[Aim of the exercise]
Locate each line below that contains the string "Dorthea" and copy those lines in full.

Word and element pointing entries:
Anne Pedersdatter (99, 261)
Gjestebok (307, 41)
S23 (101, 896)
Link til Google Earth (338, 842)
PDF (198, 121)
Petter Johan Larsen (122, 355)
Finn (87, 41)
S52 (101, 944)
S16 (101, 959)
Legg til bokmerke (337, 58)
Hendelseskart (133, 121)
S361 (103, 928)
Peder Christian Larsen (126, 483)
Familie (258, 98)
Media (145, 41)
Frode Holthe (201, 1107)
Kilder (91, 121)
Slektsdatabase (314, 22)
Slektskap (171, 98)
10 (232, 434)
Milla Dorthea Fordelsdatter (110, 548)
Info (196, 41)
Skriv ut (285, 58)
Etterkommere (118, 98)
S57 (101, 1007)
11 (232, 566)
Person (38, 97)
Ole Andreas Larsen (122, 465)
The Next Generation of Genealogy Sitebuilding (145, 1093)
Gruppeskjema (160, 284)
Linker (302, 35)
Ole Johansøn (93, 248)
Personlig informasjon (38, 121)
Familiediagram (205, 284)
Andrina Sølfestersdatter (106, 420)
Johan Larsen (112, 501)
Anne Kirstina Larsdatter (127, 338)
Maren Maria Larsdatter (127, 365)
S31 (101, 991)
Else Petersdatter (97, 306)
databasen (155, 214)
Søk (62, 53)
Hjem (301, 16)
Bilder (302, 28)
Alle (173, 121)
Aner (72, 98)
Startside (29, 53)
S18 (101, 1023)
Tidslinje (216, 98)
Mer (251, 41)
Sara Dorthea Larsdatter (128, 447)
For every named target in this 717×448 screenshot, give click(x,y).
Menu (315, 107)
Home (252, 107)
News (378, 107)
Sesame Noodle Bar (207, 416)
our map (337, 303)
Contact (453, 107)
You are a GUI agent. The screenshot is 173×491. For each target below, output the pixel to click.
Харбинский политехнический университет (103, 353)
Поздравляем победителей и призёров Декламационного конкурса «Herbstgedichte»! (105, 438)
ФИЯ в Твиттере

[Reply]
Milla Dorthea Fordelsdatter (110, 548)
Sara Dorthea Larsdatter (128, 447)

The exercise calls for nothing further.